El Juego de Ender y la culturización social

Space planet galaxy

Ahondemos una vez más en el apasionante mundo de la ciencia ficción a través de un film que ha dado mucho que hablar: El Juego de Ender. Adaptado por Gavin Hood y basado en la novela escrita por Orson Scott Card en el año 1985, esta historia muy resumidamente se podría definir de tal manera: En el año 2070, la humanidad se encuentra en sobrealerta por una nueva invasión extraterrestre. Tras haber vencido la segunda vez, los habitantes de la Tierra quieren prepararse para una posible visita sorpresa, por lo que forman a niños y adolescentes con el objetivo de hacer frente a los “insectores” (que es el nombre que reciben los extraterrestres de la historia). El protagonista, llamado Ender, es llevado a una Escuela de Batalla para su entrenamiento.

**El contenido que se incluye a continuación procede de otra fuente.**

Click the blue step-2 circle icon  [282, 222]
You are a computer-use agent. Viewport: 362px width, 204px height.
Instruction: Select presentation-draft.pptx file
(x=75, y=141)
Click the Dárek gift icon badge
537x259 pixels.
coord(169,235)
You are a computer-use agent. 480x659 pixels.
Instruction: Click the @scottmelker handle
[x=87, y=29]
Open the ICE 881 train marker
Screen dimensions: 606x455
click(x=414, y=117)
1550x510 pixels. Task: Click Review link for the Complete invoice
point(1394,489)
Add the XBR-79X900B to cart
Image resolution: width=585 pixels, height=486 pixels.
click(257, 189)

A pesar de haber sido catalogada en múltiples ocasiones como una novela para adolescentes, la historia viene cargada con profundas reflexiones que hacen de la misma algo verdaderamente brillante.
Podemos afirmar que se trata de un estudio a fondo acerca del ser humano y su condición, por medio de una crítica cultural acerca de la manera en la que la sociedad “educa” a sus ciudadanos.
La relación que puede establecerse con el Mito de la Caverna de Platón es más que obvia.

Surgen una serie de interrogantes a medida que transcurre el film, y que podemos plantear de la siguiente manera: ¿El comportamiento de un sujeto se basa únicamente en lo que percibe de su entorno, o hay, por lo contrario, conductas humanas innatas e inherentes de forma natural?

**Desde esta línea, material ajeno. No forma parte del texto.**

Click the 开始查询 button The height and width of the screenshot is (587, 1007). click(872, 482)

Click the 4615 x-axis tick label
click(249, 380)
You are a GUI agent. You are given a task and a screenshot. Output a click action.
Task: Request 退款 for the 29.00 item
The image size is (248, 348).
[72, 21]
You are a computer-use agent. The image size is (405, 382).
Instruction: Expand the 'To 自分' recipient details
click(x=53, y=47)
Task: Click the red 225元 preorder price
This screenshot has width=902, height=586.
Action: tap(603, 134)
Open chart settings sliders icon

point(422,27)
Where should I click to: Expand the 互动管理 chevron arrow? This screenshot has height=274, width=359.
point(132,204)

En el Juego de Ender, nos encontramos con un sistema de gobierno que establece un riguroso control de la natalidad, no permitiendo a las parejas tener más de dos hijos, salvo excepciones.
El protagonista es una de ellas, y ha nacido con un único objetivo: servir a la humanidad siendo entrenado para gobernar las flotas participantes en la próxima guerra alienígena.
El hecho de que el niño haya de ser pequeño ya resulta revelador, por lo que podemos asumir que el sistema pretende elegir un individuo moldeable que todavía no haya sido influenciado por el entorno. En el proceso de adaptación cultural, las personas todavía no tienen unos valores y una opinión formada acerca de lo que les rodea.

El autor nos plantea la idea de que el ser humano no es más que una tabula rasa hasta no haber alcanzado una determinada edad, de manera que en la Escuela de Batalla, el protagonista recibirá una culturización exhaustiva basada en el éxito por encima de cualquier cosa, la violencia como medio y la competitividad.
Y es en este punto en el que te animamos a reflexionar acerca de todos estos planteamientos:
¿Es el sistema actual una especie de Escuela de Batalla en la que nos inculcan indirectamente mediante videojuegos, películas, y medios de comunicación un comportamiento a seguir totalmente determinado?
¿Somos libres de adquirir valores de manera neutral? ¿Somos un objeto en manos de una fuerza superior que controla el curso de las cosas?

Tras ver el film del que hablamos, quizá tu perspectiva cambie y te replantees cuestiones que hasta el momento no significaban nada.